Aim of the task: Continue the TensorFlow object detection training notebook below, starting right after its last line.

Selected excerpt:
Updated .venv/lib/python3.10/site-packages/official/vision/image_classification/augment.py with new import statement and commented out the old one.


In [27]:
!python {SCRIPTS_PATH + '/generate_tfrecord.py'} -x {IMAGE_PATH + '/train'} -l {ANNOTATION_PATH + '/label_map.pbtxt'} -o {ANNOTATION_PATH + '/train.record'}
!python {SCRIPTS_PATH + '/generate_tfrecord.py'} -x{IMAGE_PATH + '/test'} -l {ANNOTATION_PATH + '/label_map.pbtxt'} -o {ANNOTATION_PATH + '/test.record'}

Successfully created the TFRecord file: Tensorflow/workspace/annotations/train.record
Successfully created the TFRecord file: Tensorflow/workspace/annotations/test.record


# 4. COPY model config to training folder

In [28]:
CUSTOM_MODEL_NAME = 'my_ssd_mobnet' # model rerun with augmented training data - folder Tensorflow/models/my_ssd_mobnet needs to be deleted otherwise training model script will throw an error

In [29]:
!mkdir -p {'Tensorflow/workspace/models/' + CUSTOM_MODEL_NAME}
!cp {PRETRAINED_MODEL_PATH + '/ssd_mobilenet_v2_fpnlite_320x320_coco17_tpu-8/pipeline.config'} {MODEL_PATH + '/' + CUSTOM_MODEL_NAME}

# 5. UPDATE config for transfer learning

In [30]:
import tensorflow as tf
from object_detection.utils import config_util
from object_detection.protos import pipeline_pb2
from google.protobuf import text_format

In [31]:
CONFIG_PATH = MODEL_PATH+'/'+CUSTOM_MODEL_NAME+'/pipeline.config'

In [32]:
config = config_util.get_configs_from_pipeline_file(CONFIG_PATH)

Dataset content:

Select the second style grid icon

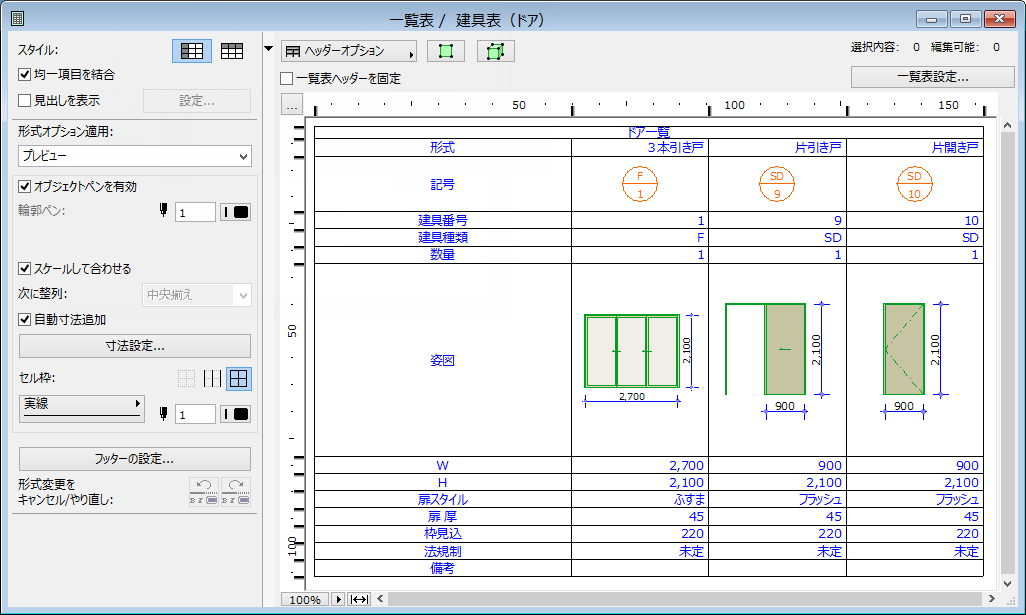(x=234, y=50)
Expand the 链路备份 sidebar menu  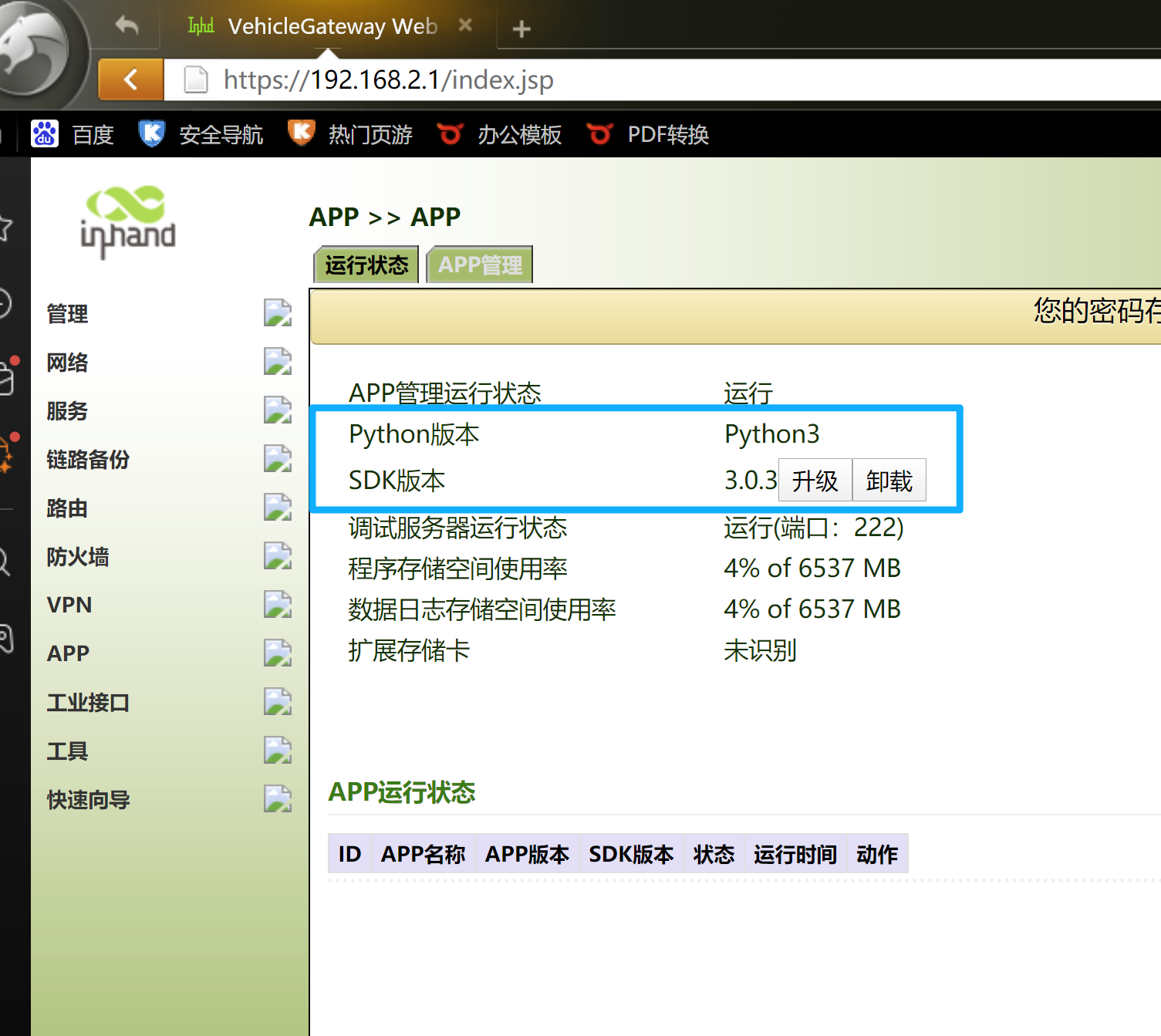pos(88,460)
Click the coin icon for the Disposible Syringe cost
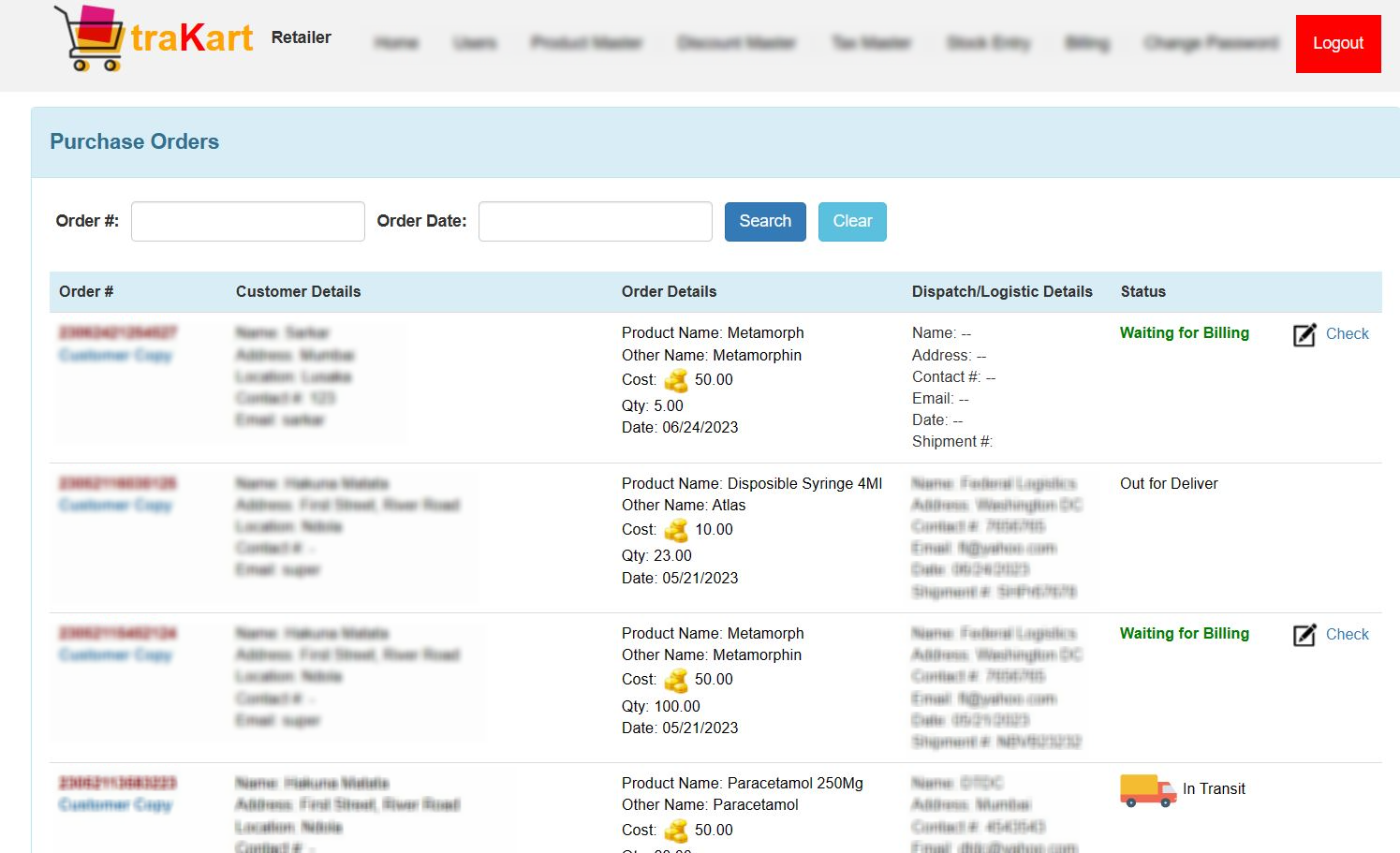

Task response:
In [33]:
config

{'model': ssd {
   num_classes: 90
   image_resizer {
     fixed_shape_resizer {
       height: 320
       width: 320
     }
   }
   feature_extractor {
     type: "ssd_mobilenet_v2_fpn_keras"
     depth_multiplier: 1.0
     min_depth: 16
     conv_hyperparams {
       regularizer {
         l2_regularizer {
           weight: 4e-05
         }
       }
       initializer {
         random_normal_initializer {
           mean: 0.0
           stddev: 0.01
         }
       }
       activation: RELU_6
       batch_norm {
         decay: 0.997
         scale: true
         epsilon: 0.001
       }
     }
     use_depthwise: true
     override_base_feature_extractor_hyperparams: true
     fpn {
       min_level: 3
       max_level: 7
       additional_layer_depth: 128
     }
   }
   box_coder {
     faster_rcnn_box_coder {
       y_scale: 10.0
       x_scale: 10.0
       height_scale: 5.0
       width_scale: 5.0
     }
   }
   matcher {
     argmax_matcher {
       matched_threshold: 0.5
   

In [34]:
pipeline_config = pipeline_pb2.TrainEvalPipelineConfig()
with tf.io.gfile.GFile(CONFIG_PATH, "r") as f:                                                                                                                                                                                                                     
    proto_str = f.read()                                                                                                                                                                                                                                          
    text_format.Merge(proto_str, pipeline_config)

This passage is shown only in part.